A closer look at iPhone’s handle on video games

There are three devices on the market today: iPhone XR (from $749), iPhone XS (from $999) and iPhone XS Max (from $1099). While the specs vary somewhat, they benefit from Apple’s A12 Bionic chip that can handle intensive games, thanks in part to its 6-core CPU (central processing unit) and 4-core GPU (graphics processing unit).

As big as 6.5 inches on the iPhone XS Max, the larger, very immersive displays on these devices can produce vibrant color, deliver vibrations as feedback, and loud stereo audio, too.

The iPhone’s cameras also unlock magical augmented reality experiences, which fuse the physical world with a digital one (see below).

There are several accessories available to enhance your gaming experience including wireless controllers, Bluetooth speakers and headphones, battery packs, special cases and stands. Some are certified as “Made for iPhone” (“MFi”), such as the Gamevice Controller for iPhone ($79), which fits the device in between the controller’s buttons, joysticks, d-pad, and more.

Video games? There’s plenty of apps for that

A gaming platform is only as good as its software. Fortunately for iPhone owners, there’s quality and quantity.

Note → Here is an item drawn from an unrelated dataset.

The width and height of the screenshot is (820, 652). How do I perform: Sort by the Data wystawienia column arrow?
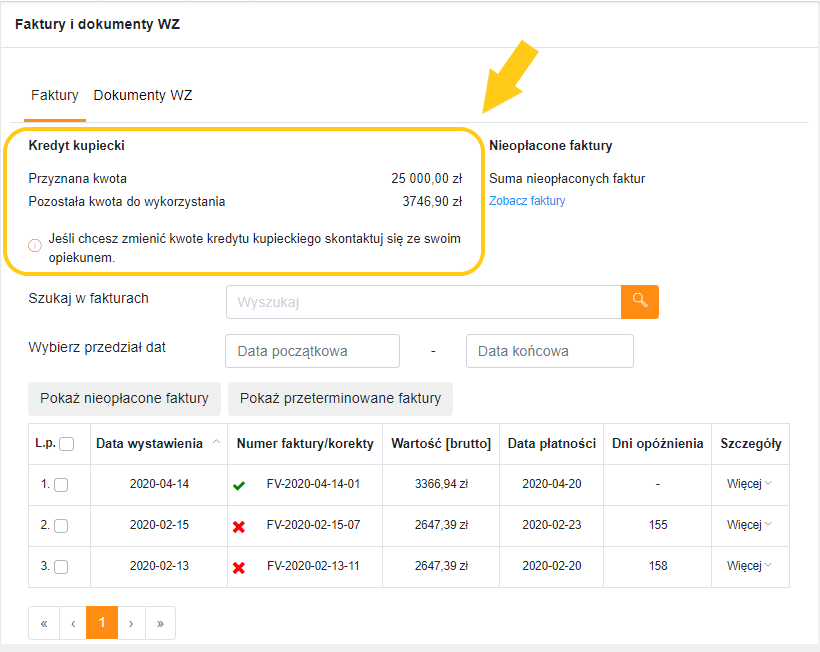pos(216,442)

Apple’s App Store houses well more than 2 million downloads, with a good number of them games, covering all genres, and catering to varying skill levels. Many are officially compatible with the iPad, too, for larger screen entertainment.

The most popular iOS gaming apps of all time? King’s “Candy Crush Saga,” followed by Kiloo’s “Subway Surfers,” Halfbrick’s “Fruit Ninja,” Supercell’s “Clash of Clans,” and Tencent’s “Honour of Kings” (in that order).

According to Apple, app developers have earned more than $120 billion since the App Store opened its virtual doors on July 10, 2008, and with more than a quarter of that impressive number earned in 2018 alone.

‘Pokémon Go’ is only start for augmented reality

Apple is doubling down on augmented reality (AR), which superimposes digital information on top of the real world seen through the lens of the iPhone camera.

From visualizing what a new sofa may look like in your family room and measuring real-world objects to finding your way to an airport gate with virtual arrows on the ground, there are endless applications for augmented reality – and gaming is no exception.

Breakthrough games like Nintendo’s “Pokémon Go” is a well-known example of AR, as it challenges players to go outside and catch virtual critters. The game makes it appear as if characters like Pikachu and other Pokémon are right in front of you.

Apple says its hardware and software have been designed to work together – the tech giant has its own ARKit augmented reality tools for iOS developers to create engaging experiences.

Upcoming ‘Elder Scrolls: Blades’ video game cuts stylish path

Fans of The Elder Scrolls role-playing games, like “Skyrim,” can soon take the action to go with “The Elder Scrolls: Blades,” a new adventure crafted by Bethesda Softworks.

In ‘The Elder Scrolls: Blades,” you return to your hometown after being forced into exile, only to find it reduced to rubble. You must find the source of this devastation, rebuild your surroundings, and unravel a much larger mystery.

Played from a first-person perspective – I had some hands-on time with the upcoming game at a recent media preview – you’ll enter dungeons, and use might and magic to defeat enemies with well-timed screen swipes. As with many other role-playing games, you’ll upgrade your skills over time, find a ton of gear, and take on quests.

Along with the main story campaign is an online Arena mode for one-on-one real-time battles against other players and an infinitely replayable Abyss mode, a dungeon that dishes up an increasingly difficult waves of enemies.

Between its high-resolution characters and rich environments, impressive lighting and special effects (including lightning bolt attacks), the graphics of ‘Blades’ will no doubt wow even the most finicky of gamers.

The game can be played in portrait (vertical) mode or, at any time, turned sideways for a wider landscape (horizontal) view.

No word on when the game will be available, but Bethesda says it will be sometime in 2019.